Per questo mi è venuta a noia quell’espressione (torno all’inizio). Perché definirsi scrittori migranti, o permettere ad altri di farlo, oltre che pleonastico è una delle tante forme della vigliaccheria. Nostra e altrui. L’elementare necessità di una branca (una grotta, un recinto) nella quale cercare riparo alle inclemenze dell’incomprensione. Un posticino al sicuro dove trovare una mano sulla testa, una pacca sulla spalla, un complimento più o meno sincero.

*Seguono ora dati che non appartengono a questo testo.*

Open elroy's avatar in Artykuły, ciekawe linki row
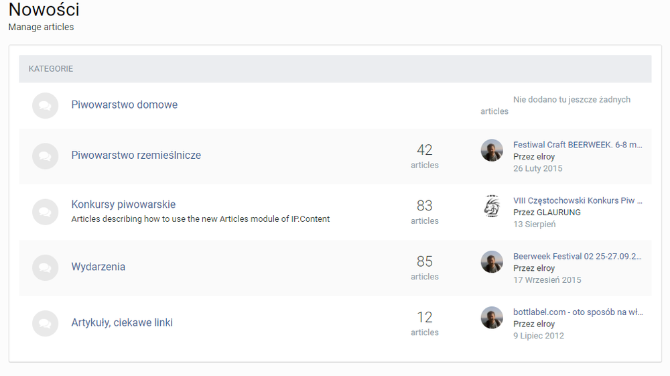This screenshot has width=670, height=376. [492, 318]
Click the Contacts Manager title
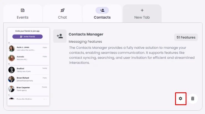 point(86,34)
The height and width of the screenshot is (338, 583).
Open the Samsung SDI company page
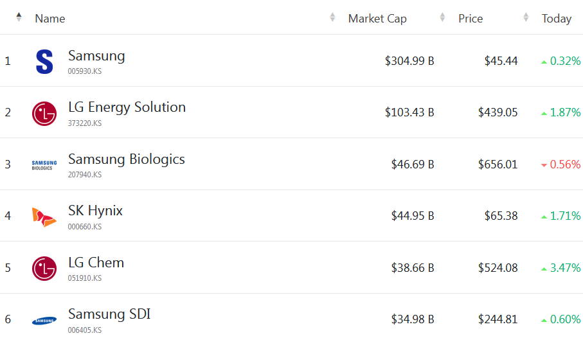pos(109,314)
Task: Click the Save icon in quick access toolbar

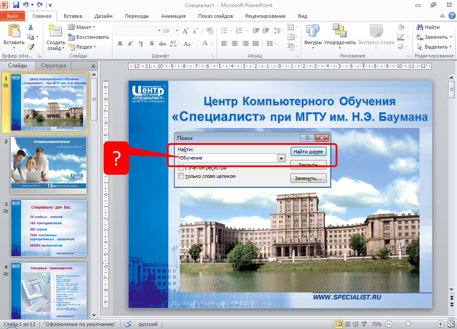Action: pyautogui.click(x=16, y=5)
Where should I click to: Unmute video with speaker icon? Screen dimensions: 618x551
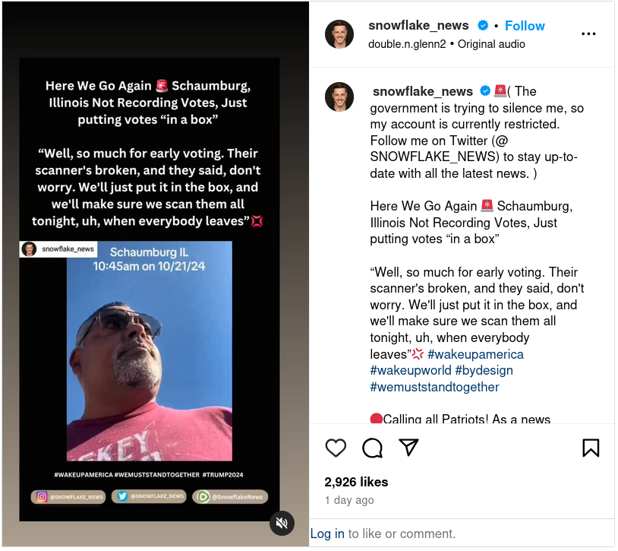pyautogui.click(x=282, y=524)
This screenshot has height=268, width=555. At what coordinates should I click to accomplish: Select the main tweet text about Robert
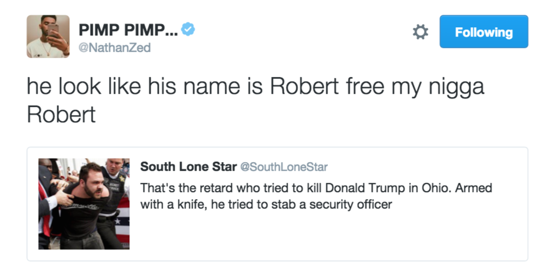coord(255,100)
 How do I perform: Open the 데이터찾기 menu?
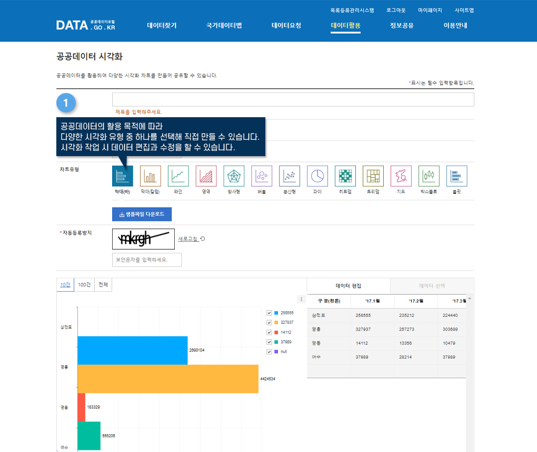[162, 25]
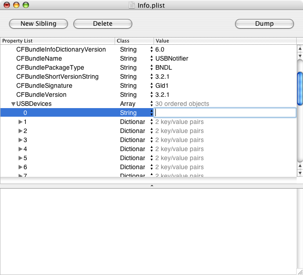Image resolution: width=303 pixels, height=275 pixels.
Task: Expand dictionary item 4
Action: (20, 149)
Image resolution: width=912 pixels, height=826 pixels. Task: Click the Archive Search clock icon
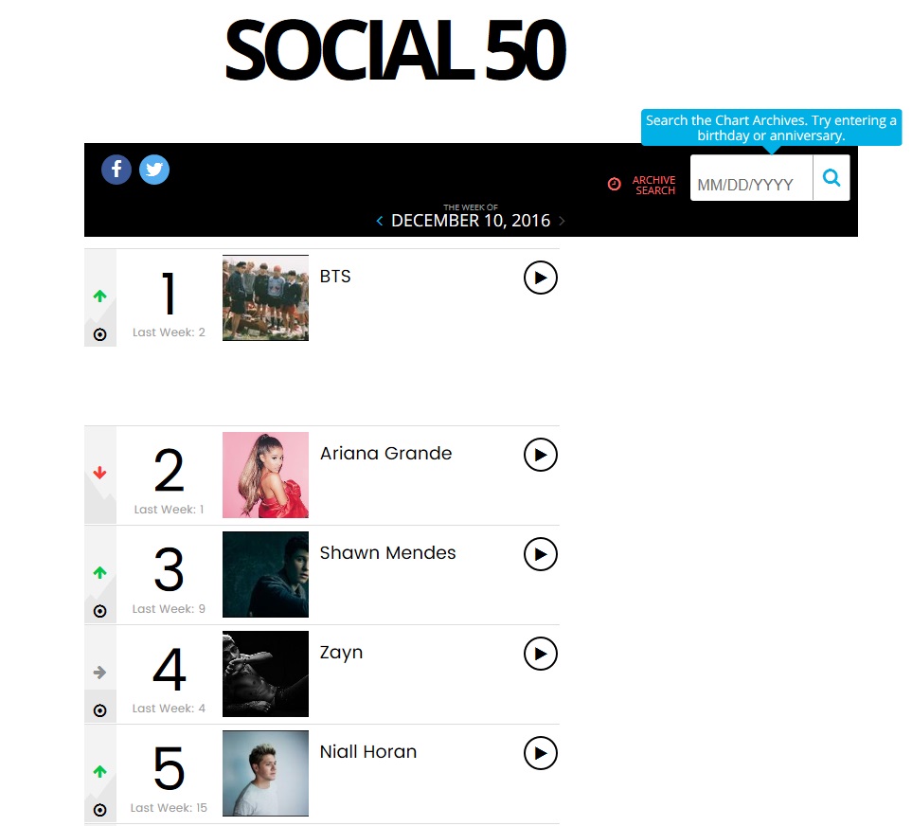click(x=614, y=184)
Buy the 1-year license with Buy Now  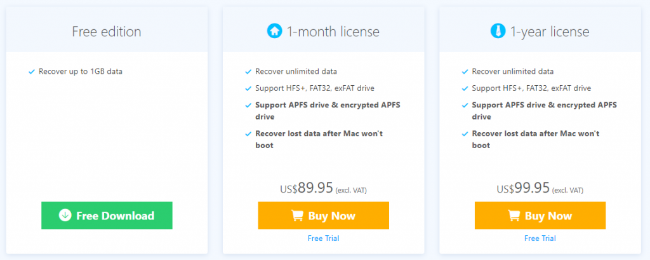540,216
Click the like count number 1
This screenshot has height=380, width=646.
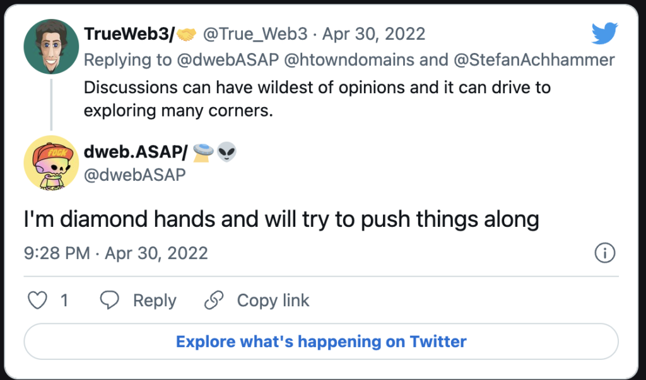[64, 301]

Perché non esiste uno scrittore che non sia anche un migrante. Che non si sia librato in volo nel momento stesso in cui decise di prendere una penna e di tradurre il vissuto, proprio o altrui, nella lingua che in quel preciso istante gli era congeniale, e che questo racconto dovesse arrivare ad altri. Quel cambio di velocità nel sistema universale, quell’istante che si pretende far diventare eterno, quel “batter d’occhio” che attanagliava De Quincey, “un pensiero, un’ala d’angelo: che cosa era abbastanza veloce per inserirsi nello spazio tra la domanda e la risposta, separando l’una dall’altra?” Quell’invenzione stupenda del linguaggio scritto, in grado di farci dialogare con l’umanità intera, come chiosava Galileo, “con i vari accozzamenti di venti caratteruzzi sopra una carta”.
Ho detto prima che non leggerò più uno scrittore che accetti di essere definito Migrante. Lo ribadisco. Non per cattiveria, è soltanto mancanza di tempo. Tempo che si porta via la lettura di tutti quelli scrittori italiani che ancora non ho letto, e che adoro. Scrittori italiani nati in Senegal, in Palestina, a Sofia, In Burkina Faso, in Adelaide, nella Tierra del Fuego, nelle foreste tropicali… con i loro cognomi zeppi di consonanti, gli aromi che restano attaccati alla pelle, le loro modulazioni, la particolare scansione di una lingua – la nostra – che solleva la testa, incuriosita, per farsi conquistare, una volta ancora, invaghita da voci che continuano a sussurrarle all’orecchio parole mille volte sentite e mai come ora nuove. Quei poeti dalla lunga gittata, inquieti, infaticabili, coloro che hanno intinto gli occhi in ogni singolo ruscello dell’universo, portatori sani di città invisibili, di paesi, di universi inesistenti.
Per il resto, parlando di letteratura, o della vita – che dovrebbe essere pressappoco la stessa cosa – seguo il consiglio di mio nonno. Quando mi capita un libro tra le mani, di un qualsiasi scrittore, per prima cosa gli guardo il sedere. Ce ne sono di culi medi, grossi e perfino imbarazzanti. Quelli di coloro che non riescono ad alzarsi in volo. Che non hanno una nazionalità precisa, perché nascono dappertutto. Che non vanno da nessuna parte. Forse bisognerebbe creare per loro una definizione nuova di zecca, un apposito scaffale, dove trovarli subito, dove scansarli in fretta. E anche una definizione. Io proporrei Scribacchini Sedentari. Chissà se c’è qualche casa editrice disposta a farsene carico.